One of the biggest health and performance challenges in law enforcement is getting restful sleep. Quality sleep allows the brain to relax and cope with unresolved issues. It allows restoration of a balanced body chemistry, as well as a time to heal worn muscles and nerves. Sleep that is interrupted by apnea, nightmares, or disturbed by irregular sleep times as a result of shift work fails to be as restorative as the mind and body need.
A study on sleep deprivation reported by the National Institutes of Health found that “After 17–19 hours without sleep, corresponding to 2230 and 0100, performance on some tests was equivalent or worse than that at a BAC of 0.05%. Response speeds were up to 50% slower for some tests and accuracy measures were significantly poorer than at this level of alcohol. After longer periods without sleep, performance reached levels equivalent to the maximum alcohol”. This should create an urgent response from police leaders to provide adequate leave time, manage shifts and overtime demands, as well as limiting off-duty employment.

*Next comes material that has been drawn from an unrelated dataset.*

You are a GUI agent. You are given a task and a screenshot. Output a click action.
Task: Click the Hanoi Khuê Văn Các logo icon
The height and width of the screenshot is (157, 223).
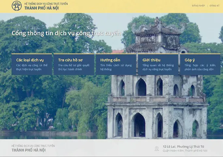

Although more thought is given to firefighters on the subject of exposure to toxic chemicals, police officers can have their share of exposure to toxic materials from fire scenes, crime scenes, and drug enforcement. Voluntary ingestion of nicotine and alcohol, and perhaps increasingly from marijuana, all have potentially harmful effects on brain health.
The biochemistry of the body that is naturally generated during stressful situations is dissipated by physical activity and time. Constant lower levels of stress can also do considerable damage over time. These stressor sources are often ghosts. Vicarious adrenaline bursts come from hearing a pursuit on the radio even if it is miles away. Anticipatory stress increases adrenaline on routine patrol as officers contemplate ambush or encountering a violent crime in progress. Normal stressors of home, finances, and job scrutiny add to the mix.
Police officers must be intentional in managing or avoiding these toxic influences.
Love your brain
Dr. Amen urges everyone to love their brain, do what is good for the brain, and avoid or treat things that are bad for the brain. The risk of anxiety, depression, and anger are high in law enforcement. Loving one’s brain is one way to be the best you can be.